Auch ein paar andere Nummern hier stiften zum Spekulieren an: wer war wohl das Modell für «Clean Cut Kid», wer wird angeredet im wunderschönen «Tell Me», und nicht zuletzt: was war der Anstoss zu «Julius and Ethel», der so seltsamen wie unerwarteten Hommage an die Rosenbergs, die 1953 hingerichteten jüdischen «Atomspione», deren Schuld bis heute angezweifelt wird? Es enthält quasi Dylans letztes, böses Wort zu einem Jahrzehnt, das er in ganz anderem Kontext auch schon gerühmt hat: «Someone said the Fifties were the Age of great romance/ I say that’s just a lie, it was when fear had you in a trance»… Wie «Neighborhood Bully» beweist der Text, wie sehr sich Dylan in dieser Zeit erneut mit jüdischen Themen auseinandergesetzt hat – und man könnte sich vorstellen, wie anders INFIDELS wahrgenommen worden wäre, wenn er diese beiden (musikalisch ziemlich vergleichbaren) Songs ausgetauscht hätte. Auch in «Tell Me» geht es übrigens, abgesehen von Liebesdingen, recht klar um eine Wahl, nämlich zwischen Judentum, Christentum und Rastafari – ähnlich wie in «Angelina» und «Caribbean Wind», diesen andern ziemlich «karibisch» inspirierten Songs: «Do you long to ride on that old ship of Zion? What means more to you, a lap dog or a dead Lion?» So wie Dylan dann auf der 84er Europa-Tour mit einem Willie Nelson-Song ja fragte: «Why Do I Have To Choose?» Schade, hat er den nie aufgenommen – statt «Angel Flying Too Close To The Ground», der dann mehrfach als Single-B-Seite (u.a. zu «I and I» und «Union Sundown») erschien und hier auch erstmals wieder offiziell auftauchen darf.
========================
● **Ziel der Aufgabe**:
Führen Sie den Text über Dylans Songs aus der INFIDELS-Zeit im Anschluss an seinen letzten Satz fort.
========================
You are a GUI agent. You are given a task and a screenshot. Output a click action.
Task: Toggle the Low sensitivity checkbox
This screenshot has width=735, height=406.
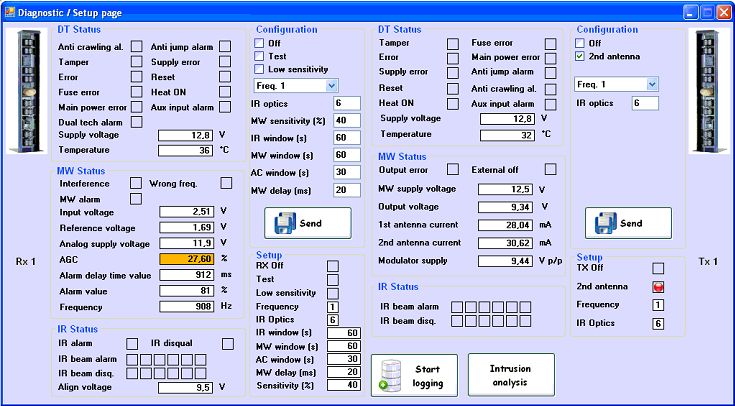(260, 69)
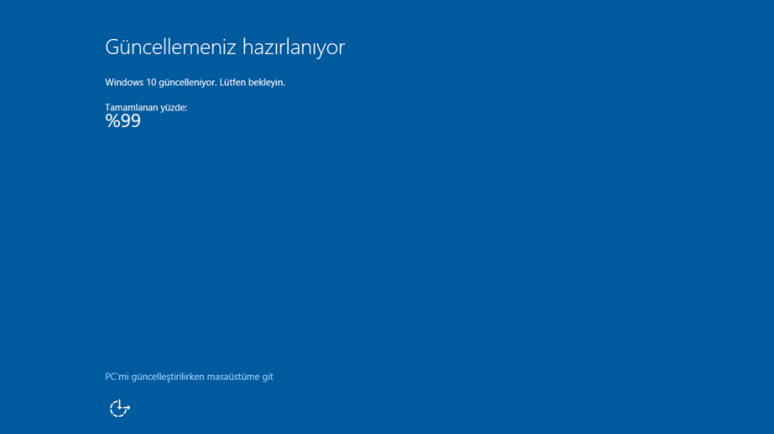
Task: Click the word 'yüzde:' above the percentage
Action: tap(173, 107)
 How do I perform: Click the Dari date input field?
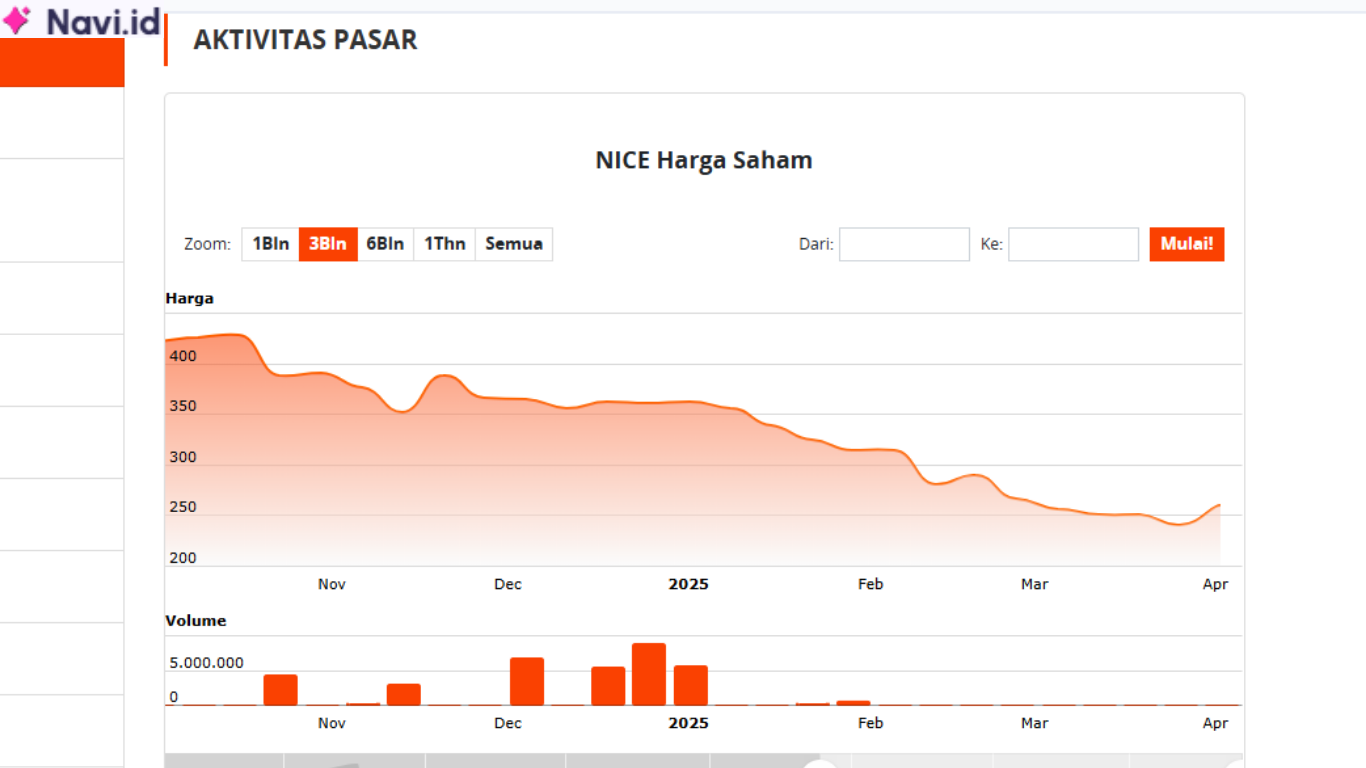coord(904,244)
========================
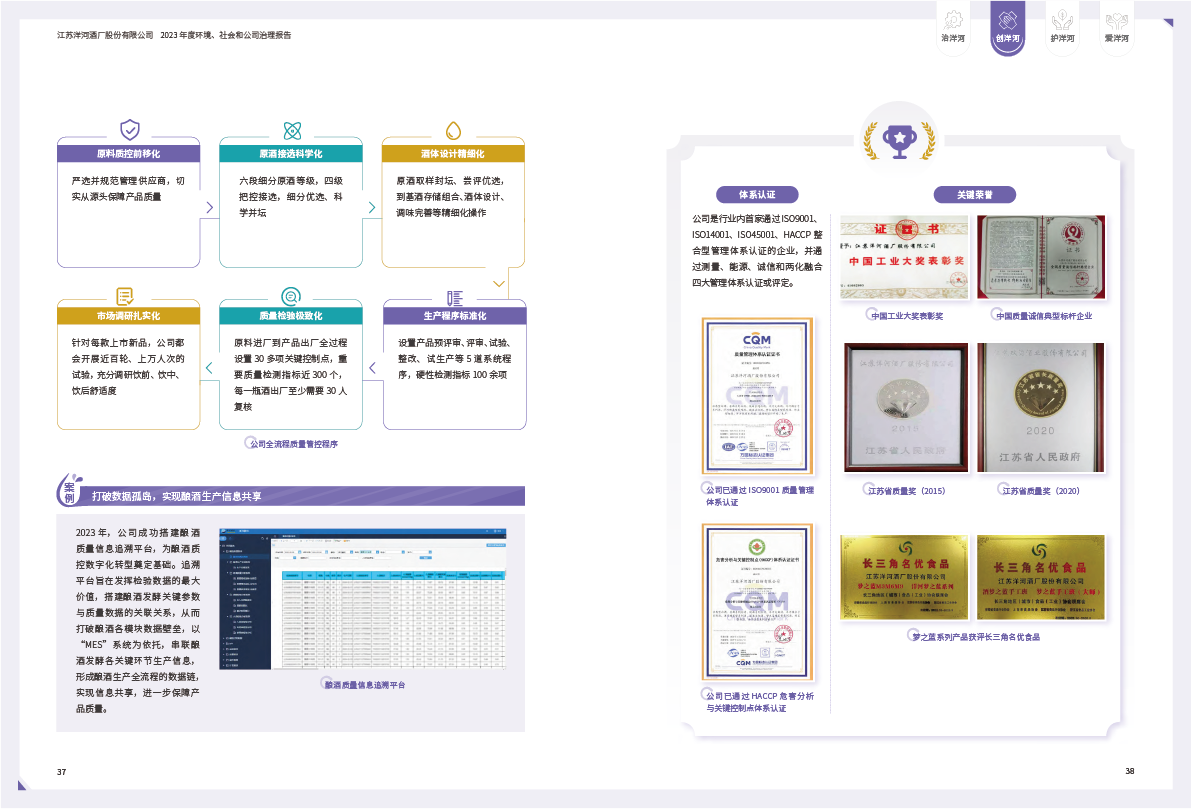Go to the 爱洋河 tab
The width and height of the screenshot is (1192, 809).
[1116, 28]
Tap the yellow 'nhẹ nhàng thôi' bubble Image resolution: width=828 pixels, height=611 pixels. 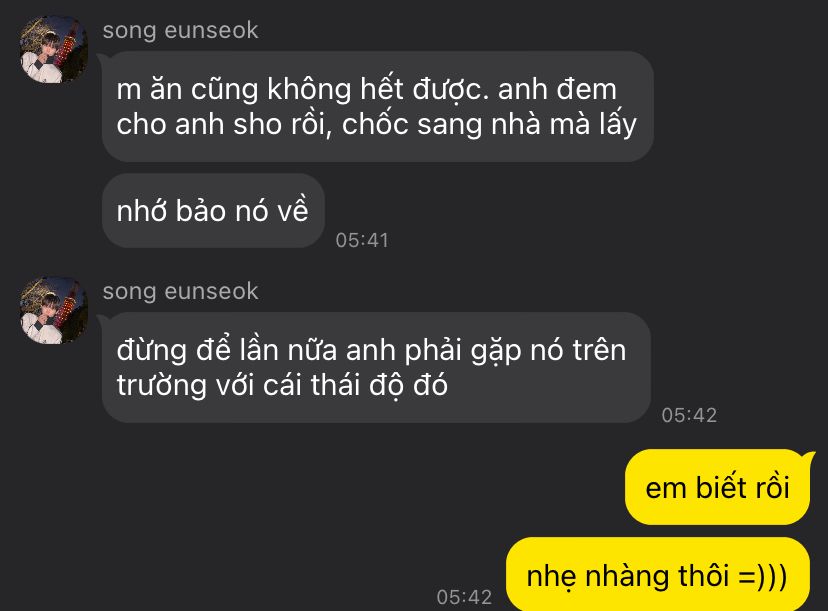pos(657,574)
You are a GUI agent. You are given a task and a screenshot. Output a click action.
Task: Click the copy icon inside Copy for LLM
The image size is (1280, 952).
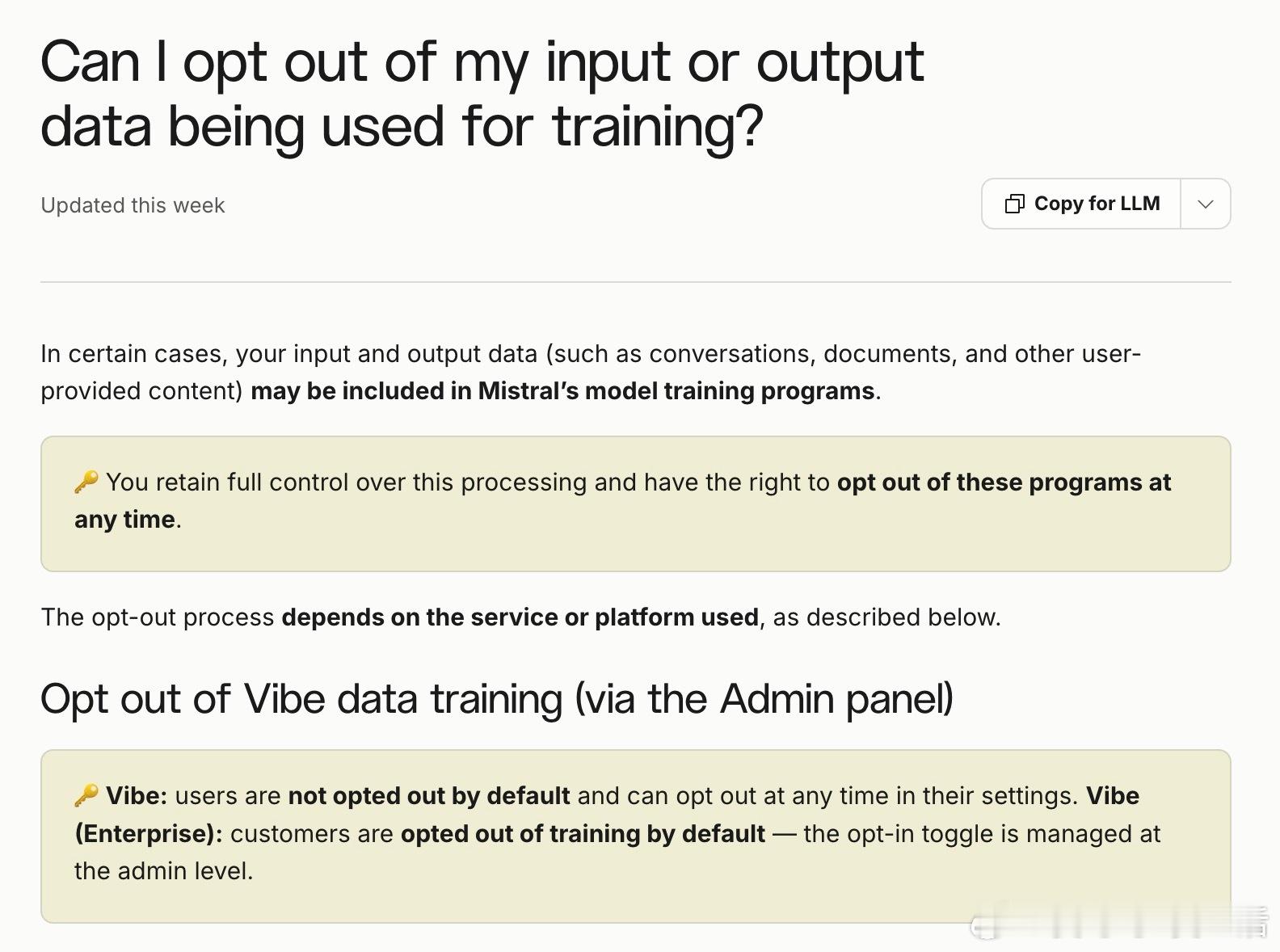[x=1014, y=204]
========================
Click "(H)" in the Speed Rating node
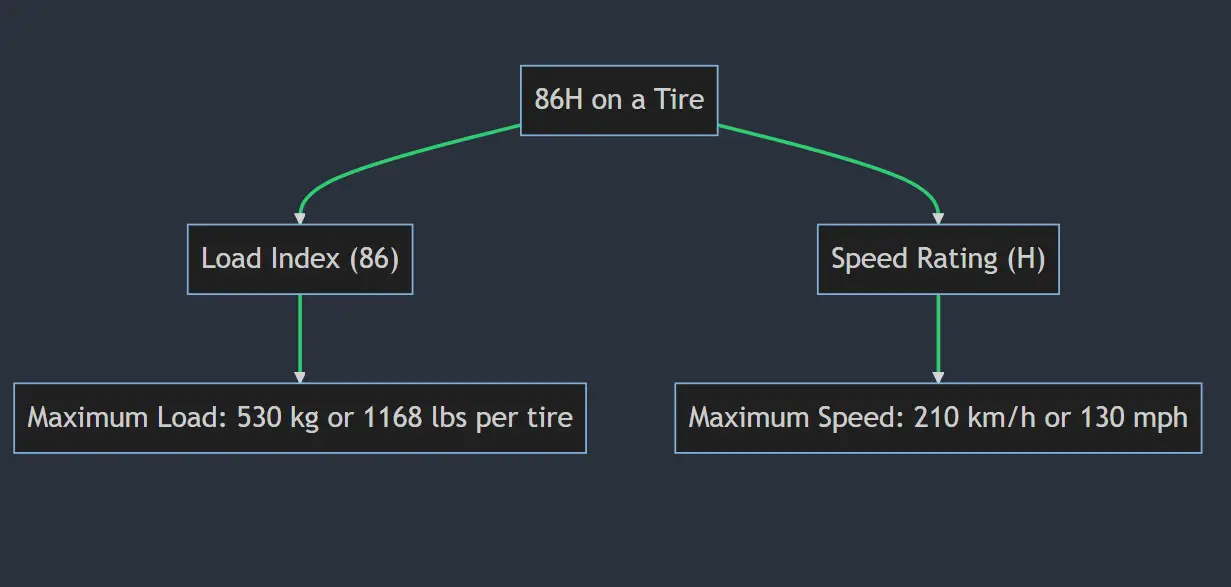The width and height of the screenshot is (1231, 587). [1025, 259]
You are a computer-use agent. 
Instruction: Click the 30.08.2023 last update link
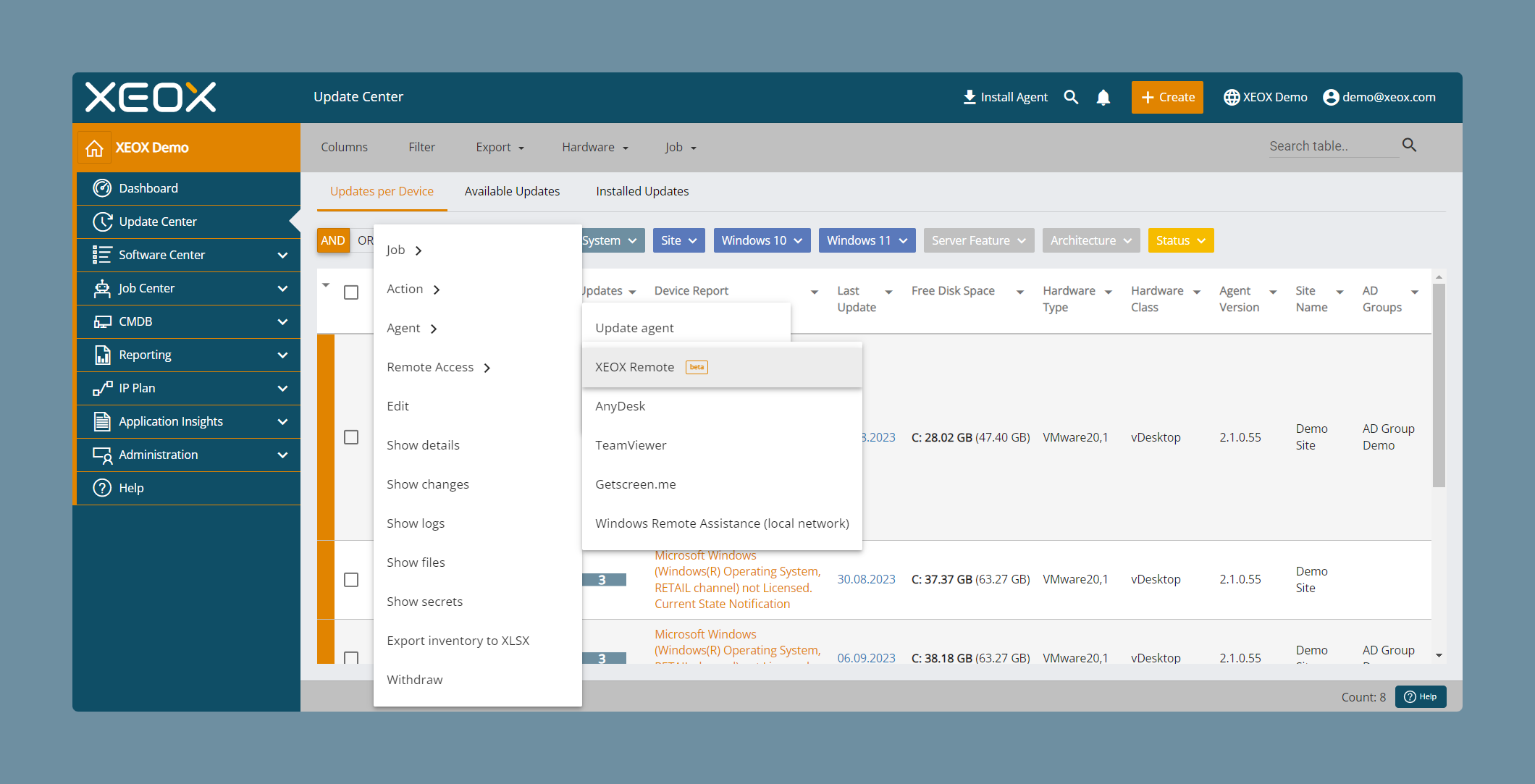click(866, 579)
========================
● **Lösung der Aufgabe**:
Eine ziemlich wilde Vermutung drängt sich mir übrigens auch auf, was den schönen Titel dieser Bootleg Series Vol. 16 angeht, SPRINGTIME IN NEW YORK. Klar bezieht er sich zunächst auf den Zeitraum, in dem mindestens die Sessions zu INFIDELS stattfanden, nämlich April-Mai 1983. Auch SHOT OF LOVE entstand in einem Frühjahr, 1981, allerdings in Los Angeles. Könnte es sein, dass Dylan diesen Neuanfang als ein Frühlingserwachen erlebt hat, nach den zunehmend freudlosen zwei evangelikalen Jahren? Niemand wird bestreiten, dass diese zwar mit SLOW TRAIN beschwingt begonnen hatten, aber dieser Schwung war auf SAVED doch einer gewissen Verbissenheit gewichen. Mit Shakespeare (William, nicht Robbie) gesagt: «The winter of my discontent?» Wobei ich zugeben muss, dass diese Assoziation mir erst kürzlich dank dem entsprechenden Zitat auf ROUGH AND ROWDY WAYS eingefallen ist, in «My Own Version Of You»! Aber dass die Jahre nach 1980 für Dylan tatsächlich von einigen theologischen Nöten geprägt waren, bestätigt sein alter Freund Louis Kemp in dem Erinnerungsband DYLAN AND ME: er ist sogar überzeugt, dass das Minnesota Kid nicht zuletzt unter seinem Einfluss zum Judentum zurückgekehrt sei… und auch die unterschätzte Britta Lee Shain deutet in ihrem durchaus lesbaren Buch SEEING THE REAL YOU AT LAST ganz Ähnliches an. Manche amerikanischen Fans glauben zwar bis heute unentwegt, Dylan sei bis heute «born again» geblieben, aber seine spätere Nähe zur jüdischen Chabad-Bewegung ist wohldokumentiert – und genau dieses «back to the roots» dokumentiert, «through a glass, darkly», SPRINGTIME IN NEW YORK.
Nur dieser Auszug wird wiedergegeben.